外国人のキャストが実際に旅をしている姿がメインに映っているので、九州地方を旅行するイメージが付きやすい点が魅力的。動画再生数は累計で360万回以上を記録しています。

宮崎県小林市による移住促進を目的としたプロモーション動画。フランス人男性のナレーションで小林市の広大な森林や食文化、現地住人の魅力を語っています。

動画を視聴している際は気が付かないのですが、フランス語に聞こえるナレーションが実は宮崎県の方言「西諸弁」だったという衝撃的なオチが話題を呼び、インターネット上でも大きな話題となりました。

動画再生数はたった1本で驚異の280万回。
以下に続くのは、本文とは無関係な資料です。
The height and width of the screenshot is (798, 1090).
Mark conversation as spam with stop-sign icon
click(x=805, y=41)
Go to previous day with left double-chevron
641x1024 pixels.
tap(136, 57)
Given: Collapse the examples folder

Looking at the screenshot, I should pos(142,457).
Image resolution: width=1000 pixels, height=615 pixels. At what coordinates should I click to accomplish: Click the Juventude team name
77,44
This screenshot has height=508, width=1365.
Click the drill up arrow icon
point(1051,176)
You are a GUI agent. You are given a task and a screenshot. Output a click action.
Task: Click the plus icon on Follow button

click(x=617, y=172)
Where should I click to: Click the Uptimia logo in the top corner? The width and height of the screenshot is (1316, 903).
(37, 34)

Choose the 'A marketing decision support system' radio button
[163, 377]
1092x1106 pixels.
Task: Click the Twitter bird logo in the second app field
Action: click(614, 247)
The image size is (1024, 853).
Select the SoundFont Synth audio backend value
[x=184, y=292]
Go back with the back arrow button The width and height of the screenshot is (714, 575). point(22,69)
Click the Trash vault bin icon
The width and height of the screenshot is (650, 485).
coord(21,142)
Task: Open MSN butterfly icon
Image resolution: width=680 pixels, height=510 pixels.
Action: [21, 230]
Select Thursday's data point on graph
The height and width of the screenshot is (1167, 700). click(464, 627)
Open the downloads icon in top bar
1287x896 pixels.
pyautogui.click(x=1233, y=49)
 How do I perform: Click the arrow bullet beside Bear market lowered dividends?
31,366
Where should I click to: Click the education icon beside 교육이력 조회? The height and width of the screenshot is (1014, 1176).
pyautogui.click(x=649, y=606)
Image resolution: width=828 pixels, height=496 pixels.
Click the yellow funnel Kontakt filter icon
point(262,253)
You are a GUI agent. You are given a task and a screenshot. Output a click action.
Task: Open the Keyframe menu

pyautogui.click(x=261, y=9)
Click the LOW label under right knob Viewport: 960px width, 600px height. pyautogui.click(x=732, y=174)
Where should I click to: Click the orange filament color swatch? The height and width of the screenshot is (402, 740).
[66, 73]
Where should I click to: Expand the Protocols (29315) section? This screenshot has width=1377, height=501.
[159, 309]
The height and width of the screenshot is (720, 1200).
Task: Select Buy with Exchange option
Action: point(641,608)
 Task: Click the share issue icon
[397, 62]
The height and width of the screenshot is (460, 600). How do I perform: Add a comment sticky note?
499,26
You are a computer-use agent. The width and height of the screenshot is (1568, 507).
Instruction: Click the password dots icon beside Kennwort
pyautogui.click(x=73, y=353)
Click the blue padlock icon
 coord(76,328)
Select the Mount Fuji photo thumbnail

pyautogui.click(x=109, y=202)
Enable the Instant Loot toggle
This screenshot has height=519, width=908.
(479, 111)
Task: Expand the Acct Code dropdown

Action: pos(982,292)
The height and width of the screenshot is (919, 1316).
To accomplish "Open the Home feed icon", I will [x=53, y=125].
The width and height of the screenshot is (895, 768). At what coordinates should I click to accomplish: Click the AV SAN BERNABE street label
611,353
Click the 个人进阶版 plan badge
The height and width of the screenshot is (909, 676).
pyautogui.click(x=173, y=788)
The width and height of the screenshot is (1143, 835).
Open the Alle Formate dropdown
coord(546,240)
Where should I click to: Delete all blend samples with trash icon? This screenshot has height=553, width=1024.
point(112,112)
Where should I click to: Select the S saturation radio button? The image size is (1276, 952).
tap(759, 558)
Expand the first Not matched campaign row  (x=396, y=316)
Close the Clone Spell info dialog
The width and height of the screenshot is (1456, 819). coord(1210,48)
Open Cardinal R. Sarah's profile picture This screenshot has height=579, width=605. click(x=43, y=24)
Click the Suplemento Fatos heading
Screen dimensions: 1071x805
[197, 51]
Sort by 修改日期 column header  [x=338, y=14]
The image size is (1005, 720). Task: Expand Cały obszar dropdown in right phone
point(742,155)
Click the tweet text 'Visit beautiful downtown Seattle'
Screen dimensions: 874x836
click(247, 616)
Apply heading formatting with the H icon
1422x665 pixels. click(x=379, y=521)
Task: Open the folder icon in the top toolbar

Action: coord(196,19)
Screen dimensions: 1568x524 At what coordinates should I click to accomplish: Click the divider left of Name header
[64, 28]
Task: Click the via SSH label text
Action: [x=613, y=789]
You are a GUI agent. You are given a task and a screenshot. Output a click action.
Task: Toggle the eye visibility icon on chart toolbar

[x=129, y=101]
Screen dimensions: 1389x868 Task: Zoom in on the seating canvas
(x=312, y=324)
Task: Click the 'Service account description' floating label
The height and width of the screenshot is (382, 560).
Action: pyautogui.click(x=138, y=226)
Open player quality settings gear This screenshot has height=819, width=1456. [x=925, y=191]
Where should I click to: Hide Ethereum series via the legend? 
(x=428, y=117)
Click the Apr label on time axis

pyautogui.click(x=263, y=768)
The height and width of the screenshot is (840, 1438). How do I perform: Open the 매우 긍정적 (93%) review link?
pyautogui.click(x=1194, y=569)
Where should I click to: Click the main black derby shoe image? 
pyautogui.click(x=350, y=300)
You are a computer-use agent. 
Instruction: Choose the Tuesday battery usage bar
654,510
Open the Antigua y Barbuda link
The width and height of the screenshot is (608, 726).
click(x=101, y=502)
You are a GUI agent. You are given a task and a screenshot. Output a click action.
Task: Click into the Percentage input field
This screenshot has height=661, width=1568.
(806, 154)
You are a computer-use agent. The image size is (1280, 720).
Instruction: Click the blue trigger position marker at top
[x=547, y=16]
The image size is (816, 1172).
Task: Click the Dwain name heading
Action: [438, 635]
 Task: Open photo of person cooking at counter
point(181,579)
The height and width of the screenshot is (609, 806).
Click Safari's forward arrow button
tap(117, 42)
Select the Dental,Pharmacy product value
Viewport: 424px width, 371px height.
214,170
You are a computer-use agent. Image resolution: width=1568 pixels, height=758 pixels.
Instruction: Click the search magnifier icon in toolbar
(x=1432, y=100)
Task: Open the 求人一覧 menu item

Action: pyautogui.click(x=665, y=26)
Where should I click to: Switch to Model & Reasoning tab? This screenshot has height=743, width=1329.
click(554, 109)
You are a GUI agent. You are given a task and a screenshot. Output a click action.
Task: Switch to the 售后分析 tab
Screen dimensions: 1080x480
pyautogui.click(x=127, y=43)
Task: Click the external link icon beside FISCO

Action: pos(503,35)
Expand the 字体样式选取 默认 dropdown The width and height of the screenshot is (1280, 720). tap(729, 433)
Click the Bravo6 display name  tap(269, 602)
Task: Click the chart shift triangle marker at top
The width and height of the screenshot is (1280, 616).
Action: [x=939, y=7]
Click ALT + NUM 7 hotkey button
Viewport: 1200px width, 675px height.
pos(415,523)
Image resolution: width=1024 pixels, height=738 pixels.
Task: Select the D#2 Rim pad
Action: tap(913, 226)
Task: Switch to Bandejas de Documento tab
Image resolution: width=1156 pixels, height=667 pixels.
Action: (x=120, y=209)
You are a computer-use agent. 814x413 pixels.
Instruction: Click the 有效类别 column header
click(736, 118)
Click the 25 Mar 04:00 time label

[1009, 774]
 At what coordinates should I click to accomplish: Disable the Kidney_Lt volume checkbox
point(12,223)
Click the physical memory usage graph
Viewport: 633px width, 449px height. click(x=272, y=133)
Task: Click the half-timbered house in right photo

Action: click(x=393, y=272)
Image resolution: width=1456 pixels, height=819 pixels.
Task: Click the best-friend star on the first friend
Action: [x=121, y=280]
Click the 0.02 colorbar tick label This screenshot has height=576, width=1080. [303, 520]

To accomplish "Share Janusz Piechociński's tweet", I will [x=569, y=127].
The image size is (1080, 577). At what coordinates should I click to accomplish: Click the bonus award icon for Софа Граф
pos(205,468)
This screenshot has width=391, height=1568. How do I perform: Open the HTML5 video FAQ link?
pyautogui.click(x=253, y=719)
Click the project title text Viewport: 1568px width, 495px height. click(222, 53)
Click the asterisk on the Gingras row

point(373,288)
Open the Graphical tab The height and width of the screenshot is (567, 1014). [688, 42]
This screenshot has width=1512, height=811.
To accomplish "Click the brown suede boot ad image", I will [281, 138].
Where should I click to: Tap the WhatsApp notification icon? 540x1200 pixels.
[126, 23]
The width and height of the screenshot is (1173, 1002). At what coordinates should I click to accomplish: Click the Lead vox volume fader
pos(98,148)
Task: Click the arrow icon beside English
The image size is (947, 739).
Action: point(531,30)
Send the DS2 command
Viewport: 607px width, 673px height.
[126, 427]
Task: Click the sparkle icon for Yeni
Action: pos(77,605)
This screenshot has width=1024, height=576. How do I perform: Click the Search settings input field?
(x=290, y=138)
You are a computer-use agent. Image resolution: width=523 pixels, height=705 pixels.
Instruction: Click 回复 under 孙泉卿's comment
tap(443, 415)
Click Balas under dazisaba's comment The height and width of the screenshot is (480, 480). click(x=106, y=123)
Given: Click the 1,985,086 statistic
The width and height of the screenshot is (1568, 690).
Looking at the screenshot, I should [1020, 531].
動画の概要欄には小林市のプロジェクトやポータルサイトへの誘導リンクも設置していて、プロモーション効果も抜群です。

沖縄県宮古島のプロモーション動画。水平線の見える透き通った海をテーマに、シュノーケリングやパラグライダーといったアクティビティを紹介する映像です。

動画内にナレーションや字幕は一切なく、迫力満点の映像が続くというシンプルな構成ながらも「宮古島に行ってみたい」と思わせる景色が広がっています。

宮古島で外国人が楽しむ様子を収めたインバウンド動画となっていて、どんな観光ができるかといったイメージがしやすく、観光客増加を期待できます。

まとめ

九州地方は福岡県や沖縄県の観光客が圧倒的に多く、その他の県に格差が生まれてしまっていることが今後の課題です。

インバウンド客や国内の観光客を増やすためには、美しい自然や源泉といった画面映えする魅力を動画制作によるプロモーションによって配信し続けていくことが大切でしょう。

九州地方ならではの強みを活かした動画広告を制作し、世界中へ向けて九州ブランドをPRしてみてはいかがでしょうか。